• **Exercise brief**
Among the entries below, only the lines starting at the one with "You are a computer-use agent. The image" and ending at the one with "Image resolution: width=1108", both included, are to be printed exactly.

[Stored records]
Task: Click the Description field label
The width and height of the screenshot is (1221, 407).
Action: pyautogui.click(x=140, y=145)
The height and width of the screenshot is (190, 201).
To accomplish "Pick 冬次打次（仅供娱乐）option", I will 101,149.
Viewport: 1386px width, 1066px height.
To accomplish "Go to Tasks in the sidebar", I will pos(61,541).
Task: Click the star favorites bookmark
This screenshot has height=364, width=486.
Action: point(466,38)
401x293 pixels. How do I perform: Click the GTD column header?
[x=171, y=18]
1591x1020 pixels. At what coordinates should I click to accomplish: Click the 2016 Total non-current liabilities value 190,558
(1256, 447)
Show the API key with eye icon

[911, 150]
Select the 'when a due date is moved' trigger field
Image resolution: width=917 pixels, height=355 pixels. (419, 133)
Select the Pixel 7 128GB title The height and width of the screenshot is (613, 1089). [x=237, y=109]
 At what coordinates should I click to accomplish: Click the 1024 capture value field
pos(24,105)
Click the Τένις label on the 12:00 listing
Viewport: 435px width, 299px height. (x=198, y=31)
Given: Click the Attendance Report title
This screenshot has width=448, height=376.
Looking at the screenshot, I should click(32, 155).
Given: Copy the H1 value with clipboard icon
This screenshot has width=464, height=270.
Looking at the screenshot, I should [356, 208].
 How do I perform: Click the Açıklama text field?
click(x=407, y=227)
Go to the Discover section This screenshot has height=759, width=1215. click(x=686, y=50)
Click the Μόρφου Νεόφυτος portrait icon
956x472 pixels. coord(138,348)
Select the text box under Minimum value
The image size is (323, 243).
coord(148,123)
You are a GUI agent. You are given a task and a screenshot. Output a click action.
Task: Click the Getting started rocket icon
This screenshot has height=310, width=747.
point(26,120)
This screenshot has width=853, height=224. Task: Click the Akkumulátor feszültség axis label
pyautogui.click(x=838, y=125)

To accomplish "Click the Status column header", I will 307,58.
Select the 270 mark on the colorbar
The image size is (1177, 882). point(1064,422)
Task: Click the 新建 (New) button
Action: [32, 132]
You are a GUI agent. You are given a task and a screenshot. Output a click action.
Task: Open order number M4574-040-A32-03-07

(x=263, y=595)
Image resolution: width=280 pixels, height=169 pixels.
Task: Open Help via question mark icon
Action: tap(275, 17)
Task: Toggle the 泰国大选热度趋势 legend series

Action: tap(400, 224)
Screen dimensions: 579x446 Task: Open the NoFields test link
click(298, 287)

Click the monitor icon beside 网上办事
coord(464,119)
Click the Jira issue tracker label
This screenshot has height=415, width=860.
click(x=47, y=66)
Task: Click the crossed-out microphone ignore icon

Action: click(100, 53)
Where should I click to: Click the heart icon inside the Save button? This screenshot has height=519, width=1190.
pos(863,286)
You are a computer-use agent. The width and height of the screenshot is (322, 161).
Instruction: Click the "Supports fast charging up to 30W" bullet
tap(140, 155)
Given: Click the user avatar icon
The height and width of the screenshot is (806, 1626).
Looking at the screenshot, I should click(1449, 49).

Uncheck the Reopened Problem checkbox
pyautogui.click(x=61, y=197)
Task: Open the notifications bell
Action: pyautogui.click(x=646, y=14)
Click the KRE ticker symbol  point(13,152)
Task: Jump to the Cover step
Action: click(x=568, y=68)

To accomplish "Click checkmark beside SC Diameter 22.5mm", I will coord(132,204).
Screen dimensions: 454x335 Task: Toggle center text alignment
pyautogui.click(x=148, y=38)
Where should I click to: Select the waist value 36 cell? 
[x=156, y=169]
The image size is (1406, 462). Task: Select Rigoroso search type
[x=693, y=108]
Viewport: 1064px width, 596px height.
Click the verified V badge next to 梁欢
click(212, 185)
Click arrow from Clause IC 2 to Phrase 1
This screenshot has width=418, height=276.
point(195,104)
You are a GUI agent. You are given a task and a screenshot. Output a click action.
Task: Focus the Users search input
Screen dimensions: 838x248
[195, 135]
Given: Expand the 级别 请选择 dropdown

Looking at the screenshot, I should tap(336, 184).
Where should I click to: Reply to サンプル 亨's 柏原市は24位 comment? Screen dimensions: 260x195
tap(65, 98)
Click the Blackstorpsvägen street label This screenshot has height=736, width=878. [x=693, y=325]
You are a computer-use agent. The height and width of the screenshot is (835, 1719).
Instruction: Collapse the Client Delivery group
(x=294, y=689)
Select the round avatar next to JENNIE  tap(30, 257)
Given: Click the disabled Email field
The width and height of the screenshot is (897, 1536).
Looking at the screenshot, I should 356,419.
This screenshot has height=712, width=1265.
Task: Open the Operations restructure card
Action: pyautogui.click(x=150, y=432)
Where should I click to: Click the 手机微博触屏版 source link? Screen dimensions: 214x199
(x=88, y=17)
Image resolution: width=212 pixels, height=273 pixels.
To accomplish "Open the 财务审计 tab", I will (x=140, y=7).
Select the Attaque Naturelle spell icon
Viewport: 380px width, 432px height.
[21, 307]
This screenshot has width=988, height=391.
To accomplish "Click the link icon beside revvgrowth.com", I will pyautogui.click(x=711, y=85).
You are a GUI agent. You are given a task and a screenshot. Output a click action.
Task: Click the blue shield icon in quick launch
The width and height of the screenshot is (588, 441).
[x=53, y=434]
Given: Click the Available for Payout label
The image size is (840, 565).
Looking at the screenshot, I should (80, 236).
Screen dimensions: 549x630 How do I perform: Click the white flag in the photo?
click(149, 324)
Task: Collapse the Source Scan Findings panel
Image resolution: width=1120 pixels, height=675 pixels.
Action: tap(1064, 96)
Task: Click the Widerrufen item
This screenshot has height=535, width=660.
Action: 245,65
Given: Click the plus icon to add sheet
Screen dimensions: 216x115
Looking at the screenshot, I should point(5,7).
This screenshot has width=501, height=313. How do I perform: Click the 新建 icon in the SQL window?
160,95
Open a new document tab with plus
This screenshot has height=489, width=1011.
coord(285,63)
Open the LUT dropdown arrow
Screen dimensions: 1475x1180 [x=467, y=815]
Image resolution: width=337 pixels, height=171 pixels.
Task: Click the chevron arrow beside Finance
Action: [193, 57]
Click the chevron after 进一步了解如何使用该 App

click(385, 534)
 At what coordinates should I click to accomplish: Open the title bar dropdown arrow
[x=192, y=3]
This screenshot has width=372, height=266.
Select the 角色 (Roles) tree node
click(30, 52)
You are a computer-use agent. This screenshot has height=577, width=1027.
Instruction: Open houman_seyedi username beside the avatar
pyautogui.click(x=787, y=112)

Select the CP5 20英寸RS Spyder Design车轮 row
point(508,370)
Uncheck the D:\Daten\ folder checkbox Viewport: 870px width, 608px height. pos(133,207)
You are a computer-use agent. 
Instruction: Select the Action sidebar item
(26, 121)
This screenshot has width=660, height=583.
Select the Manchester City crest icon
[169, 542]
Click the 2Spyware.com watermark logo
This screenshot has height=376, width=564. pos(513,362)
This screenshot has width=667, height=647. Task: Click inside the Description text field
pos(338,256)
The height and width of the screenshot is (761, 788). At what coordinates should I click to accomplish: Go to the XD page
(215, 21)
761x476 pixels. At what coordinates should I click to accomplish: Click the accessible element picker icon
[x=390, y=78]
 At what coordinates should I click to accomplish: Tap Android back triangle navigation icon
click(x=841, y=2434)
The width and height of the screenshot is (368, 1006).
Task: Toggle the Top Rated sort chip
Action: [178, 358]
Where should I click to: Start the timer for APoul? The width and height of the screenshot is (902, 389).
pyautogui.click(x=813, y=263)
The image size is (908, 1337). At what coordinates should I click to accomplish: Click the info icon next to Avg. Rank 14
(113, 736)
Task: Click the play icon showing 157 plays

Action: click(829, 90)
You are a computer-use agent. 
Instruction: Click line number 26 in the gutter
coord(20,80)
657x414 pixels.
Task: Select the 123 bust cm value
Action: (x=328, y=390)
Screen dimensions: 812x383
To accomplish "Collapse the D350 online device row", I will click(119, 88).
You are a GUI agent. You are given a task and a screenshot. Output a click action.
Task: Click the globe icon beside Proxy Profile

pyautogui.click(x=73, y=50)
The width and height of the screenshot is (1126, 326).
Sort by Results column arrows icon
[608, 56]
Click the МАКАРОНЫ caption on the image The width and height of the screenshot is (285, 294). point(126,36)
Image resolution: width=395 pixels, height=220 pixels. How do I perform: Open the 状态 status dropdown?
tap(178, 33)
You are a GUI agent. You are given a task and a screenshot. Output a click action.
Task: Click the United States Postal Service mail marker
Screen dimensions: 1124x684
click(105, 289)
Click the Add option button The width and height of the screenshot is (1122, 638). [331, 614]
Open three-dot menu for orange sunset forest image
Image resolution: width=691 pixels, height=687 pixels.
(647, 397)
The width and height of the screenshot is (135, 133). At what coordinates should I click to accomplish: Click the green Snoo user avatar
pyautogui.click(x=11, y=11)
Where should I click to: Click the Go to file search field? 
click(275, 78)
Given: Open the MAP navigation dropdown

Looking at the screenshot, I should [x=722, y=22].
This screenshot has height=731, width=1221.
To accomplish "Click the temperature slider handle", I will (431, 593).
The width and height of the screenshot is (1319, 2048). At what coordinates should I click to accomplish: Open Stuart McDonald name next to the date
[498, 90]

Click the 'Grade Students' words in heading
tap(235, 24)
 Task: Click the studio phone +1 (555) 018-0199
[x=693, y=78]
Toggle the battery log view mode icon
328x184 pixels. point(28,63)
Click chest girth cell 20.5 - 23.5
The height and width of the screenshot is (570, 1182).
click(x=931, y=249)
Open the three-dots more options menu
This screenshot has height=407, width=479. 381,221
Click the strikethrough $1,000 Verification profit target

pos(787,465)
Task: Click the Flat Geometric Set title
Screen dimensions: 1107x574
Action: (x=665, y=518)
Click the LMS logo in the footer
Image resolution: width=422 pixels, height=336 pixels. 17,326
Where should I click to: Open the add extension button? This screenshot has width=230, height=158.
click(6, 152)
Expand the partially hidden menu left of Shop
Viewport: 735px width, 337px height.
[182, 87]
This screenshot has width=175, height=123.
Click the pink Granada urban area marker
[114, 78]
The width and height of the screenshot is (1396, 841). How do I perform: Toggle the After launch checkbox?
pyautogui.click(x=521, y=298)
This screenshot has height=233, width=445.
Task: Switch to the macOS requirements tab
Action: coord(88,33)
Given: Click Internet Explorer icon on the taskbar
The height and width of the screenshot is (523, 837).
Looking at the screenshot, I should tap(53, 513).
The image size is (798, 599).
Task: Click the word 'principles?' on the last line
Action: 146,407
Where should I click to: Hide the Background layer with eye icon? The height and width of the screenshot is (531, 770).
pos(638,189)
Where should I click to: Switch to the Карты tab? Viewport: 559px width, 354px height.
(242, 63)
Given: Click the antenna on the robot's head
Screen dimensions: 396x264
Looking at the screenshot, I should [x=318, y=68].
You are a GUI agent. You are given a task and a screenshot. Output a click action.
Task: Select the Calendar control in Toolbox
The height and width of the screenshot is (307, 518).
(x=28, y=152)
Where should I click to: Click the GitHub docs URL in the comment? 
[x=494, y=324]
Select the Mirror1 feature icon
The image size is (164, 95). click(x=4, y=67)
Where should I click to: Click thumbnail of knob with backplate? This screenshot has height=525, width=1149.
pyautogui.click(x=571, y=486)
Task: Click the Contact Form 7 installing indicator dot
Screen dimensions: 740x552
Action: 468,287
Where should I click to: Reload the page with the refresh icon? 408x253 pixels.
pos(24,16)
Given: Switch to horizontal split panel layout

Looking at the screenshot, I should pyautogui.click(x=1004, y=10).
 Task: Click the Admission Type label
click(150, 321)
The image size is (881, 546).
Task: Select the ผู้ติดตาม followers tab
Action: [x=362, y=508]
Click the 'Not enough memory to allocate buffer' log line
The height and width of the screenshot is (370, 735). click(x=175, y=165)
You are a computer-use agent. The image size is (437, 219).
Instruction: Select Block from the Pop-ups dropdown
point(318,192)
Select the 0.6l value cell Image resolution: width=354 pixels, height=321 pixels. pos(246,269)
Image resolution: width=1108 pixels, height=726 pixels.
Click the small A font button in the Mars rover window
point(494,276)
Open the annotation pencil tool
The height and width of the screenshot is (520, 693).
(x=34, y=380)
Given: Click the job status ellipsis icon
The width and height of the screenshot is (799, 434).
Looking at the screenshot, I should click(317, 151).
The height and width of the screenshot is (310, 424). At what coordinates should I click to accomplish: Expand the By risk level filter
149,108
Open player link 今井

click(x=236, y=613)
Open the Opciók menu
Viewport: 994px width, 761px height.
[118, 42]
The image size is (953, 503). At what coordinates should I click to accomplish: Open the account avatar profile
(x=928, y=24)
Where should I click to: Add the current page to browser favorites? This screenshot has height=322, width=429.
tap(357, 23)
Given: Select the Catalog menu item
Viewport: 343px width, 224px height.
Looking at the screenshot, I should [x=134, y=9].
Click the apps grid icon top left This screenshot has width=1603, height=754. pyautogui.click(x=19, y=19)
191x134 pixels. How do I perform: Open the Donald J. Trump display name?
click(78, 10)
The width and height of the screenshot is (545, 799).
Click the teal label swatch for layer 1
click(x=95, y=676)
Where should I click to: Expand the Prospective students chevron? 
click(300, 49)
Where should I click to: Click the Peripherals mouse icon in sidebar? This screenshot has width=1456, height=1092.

• **Answer to this exercise**
You are a computer-use agent. The image size is (437, 219).
Instruction: Select Block from the Pop-ups dropdown
point(318,192)
Select the 0.6l value cell Image resolution: width=354 pixels, height=321 pixels. pos(246,269)
Image resolution: width=1108 pixels, height=726 pixels.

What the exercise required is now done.